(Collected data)
[Start of section]
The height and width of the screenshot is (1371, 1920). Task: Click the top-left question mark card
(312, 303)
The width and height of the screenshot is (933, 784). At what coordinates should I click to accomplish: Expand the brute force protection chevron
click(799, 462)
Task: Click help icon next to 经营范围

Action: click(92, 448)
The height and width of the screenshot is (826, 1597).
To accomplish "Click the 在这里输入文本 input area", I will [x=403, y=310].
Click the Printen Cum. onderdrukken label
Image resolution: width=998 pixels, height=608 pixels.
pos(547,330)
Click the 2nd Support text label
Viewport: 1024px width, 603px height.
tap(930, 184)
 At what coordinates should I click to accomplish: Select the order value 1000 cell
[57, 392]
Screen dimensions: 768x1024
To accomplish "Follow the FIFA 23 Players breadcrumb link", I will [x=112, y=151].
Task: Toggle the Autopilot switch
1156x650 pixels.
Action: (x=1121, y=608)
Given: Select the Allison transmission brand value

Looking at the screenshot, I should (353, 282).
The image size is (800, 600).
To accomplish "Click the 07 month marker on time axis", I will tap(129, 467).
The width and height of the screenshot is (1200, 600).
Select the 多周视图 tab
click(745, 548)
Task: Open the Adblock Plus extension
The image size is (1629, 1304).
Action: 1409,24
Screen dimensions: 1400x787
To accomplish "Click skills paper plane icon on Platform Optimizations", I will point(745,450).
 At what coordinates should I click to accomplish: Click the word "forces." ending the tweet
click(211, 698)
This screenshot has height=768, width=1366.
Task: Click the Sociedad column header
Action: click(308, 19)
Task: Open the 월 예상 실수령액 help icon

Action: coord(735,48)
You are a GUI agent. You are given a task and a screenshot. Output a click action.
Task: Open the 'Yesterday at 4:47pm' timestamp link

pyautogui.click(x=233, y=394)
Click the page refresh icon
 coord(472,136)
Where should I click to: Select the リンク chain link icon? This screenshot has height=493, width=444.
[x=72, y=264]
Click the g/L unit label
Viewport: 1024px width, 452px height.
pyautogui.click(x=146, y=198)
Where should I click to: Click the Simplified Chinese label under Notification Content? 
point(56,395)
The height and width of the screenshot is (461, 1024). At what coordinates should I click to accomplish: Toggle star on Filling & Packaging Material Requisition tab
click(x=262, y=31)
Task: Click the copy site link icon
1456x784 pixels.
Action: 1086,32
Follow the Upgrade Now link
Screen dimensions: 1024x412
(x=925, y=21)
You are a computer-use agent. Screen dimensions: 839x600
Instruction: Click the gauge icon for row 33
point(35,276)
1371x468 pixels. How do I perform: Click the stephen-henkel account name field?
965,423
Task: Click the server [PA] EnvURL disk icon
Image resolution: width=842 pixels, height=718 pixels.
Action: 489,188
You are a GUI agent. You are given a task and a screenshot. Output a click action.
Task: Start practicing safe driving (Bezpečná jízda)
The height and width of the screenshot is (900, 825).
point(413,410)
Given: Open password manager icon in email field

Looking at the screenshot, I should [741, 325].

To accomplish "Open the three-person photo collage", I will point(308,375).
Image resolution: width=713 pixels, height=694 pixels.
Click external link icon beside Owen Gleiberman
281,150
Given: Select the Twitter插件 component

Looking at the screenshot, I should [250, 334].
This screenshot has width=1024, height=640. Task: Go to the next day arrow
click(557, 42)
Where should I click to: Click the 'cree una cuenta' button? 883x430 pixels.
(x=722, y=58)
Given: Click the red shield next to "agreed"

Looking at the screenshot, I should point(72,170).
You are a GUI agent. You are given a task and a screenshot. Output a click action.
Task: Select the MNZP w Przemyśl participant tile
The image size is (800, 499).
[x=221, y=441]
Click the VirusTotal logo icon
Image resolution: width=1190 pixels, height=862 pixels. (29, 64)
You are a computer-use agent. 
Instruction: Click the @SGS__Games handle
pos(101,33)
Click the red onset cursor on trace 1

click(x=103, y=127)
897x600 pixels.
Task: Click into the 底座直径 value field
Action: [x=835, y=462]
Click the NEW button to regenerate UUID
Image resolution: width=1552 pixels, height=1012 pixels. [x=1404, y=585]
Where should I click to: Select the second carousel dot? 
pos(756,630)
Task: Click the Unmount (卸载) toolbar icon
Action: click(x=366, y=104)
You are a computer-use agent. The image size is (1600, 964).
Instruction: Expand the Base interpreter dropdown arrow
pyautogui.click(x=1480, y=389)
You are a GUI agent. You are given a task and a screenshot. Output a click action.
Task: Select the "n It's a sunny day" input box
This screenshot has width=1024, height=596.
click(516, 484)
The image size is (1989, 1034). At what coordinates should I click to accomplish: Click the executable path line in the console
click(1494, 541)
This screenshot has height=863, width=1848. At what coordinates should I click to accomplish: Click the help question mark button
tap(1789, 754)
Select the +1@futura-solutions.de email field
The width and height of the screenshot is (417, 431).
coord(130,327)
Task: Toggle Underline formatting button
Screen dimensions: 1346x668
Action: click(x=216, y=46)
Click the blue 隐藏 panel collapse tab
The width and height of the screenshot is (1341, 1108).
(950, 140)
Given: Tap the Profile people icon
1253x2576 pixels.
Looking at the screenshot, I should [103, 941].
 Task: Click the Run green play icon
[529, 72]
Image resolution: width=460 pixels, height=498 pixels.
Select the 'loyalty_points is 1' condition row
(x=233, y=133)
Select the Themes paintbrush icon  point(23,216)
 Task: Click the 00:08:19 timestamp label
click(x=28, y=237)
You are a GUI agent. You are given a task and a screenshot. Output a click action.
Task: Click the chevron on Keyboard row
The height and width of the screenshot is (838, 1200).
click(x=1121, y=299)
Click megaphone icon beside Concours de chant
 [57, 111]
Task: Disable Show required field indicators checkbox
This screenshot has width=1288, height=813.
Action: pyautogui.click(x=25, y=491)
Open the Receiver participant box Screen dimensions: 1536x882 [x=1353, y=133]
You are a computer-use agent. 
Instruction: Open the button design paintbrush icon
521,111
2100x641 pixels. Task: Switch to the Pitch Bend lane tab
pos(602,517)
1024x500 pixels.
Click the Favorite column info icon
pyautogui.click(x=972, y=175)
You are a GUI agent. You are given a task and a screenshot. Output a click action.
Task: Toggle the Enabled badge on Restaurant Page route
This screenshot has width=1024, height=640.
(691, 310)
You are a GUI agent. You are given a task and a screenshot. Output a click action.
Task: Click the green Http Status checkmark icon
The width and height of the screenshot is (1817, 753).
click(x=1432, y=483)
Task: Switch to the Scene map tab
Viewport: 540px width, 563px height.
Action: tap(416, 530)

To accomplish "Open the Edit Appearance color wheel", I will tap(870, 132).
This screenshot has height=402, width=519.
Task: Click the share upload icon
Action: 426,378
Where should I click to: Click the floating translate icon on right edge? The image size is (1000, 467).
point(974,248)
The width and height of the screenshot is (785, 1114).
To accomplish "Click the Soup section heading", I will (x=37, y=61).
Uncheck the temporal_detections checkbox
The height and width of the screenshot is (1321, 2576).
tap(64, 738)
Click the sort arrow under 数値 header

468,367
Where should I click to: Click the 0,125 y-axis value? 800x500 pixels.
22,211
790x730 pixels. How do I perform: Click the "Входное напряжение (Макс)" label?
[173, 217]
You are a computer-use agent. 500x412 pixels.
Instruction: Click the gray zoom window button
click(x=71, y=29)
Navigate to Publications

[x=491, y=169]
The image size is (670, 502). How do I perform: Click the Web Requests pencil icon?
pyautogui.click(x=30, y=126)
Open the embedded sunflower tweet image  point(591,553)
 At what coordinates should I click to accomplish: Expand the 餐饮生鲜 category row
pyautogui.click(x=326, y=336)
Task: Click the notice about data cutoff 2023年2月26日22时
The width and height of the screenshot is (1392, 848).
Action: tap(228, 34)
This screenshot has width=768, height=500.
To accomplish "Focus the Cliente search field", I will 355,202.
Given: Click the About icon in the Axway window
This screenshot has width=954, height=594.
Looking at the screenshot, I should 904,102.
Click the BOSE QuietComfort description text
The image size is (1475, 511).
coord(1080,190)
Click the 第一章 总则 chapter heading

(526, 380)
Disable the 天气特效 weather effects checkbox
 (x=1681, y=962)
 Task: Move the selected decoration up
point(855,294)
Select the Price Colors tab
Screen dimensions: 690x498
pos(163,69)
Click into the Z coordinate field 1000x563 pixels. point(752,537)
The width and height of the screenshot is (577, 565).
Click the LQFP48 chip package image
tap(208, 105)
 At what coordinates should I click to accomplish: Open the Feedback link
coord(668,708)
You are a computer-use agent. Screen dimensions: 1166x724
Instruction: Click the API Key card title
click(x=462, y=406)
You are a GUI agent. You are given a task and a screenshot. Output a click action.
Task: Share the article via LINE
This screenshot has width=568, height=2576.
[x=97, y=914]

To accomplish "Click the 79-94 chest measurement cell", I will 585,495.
[End of section]
_Required work_. Copy every line from the records above that contains the word "participant".

_Answer to the problem_.
Task: Select the MNZP w Przemyśl participant tile
Open the Receiver participant box Screen dimensions: 1536x882 [x=1353, y=133]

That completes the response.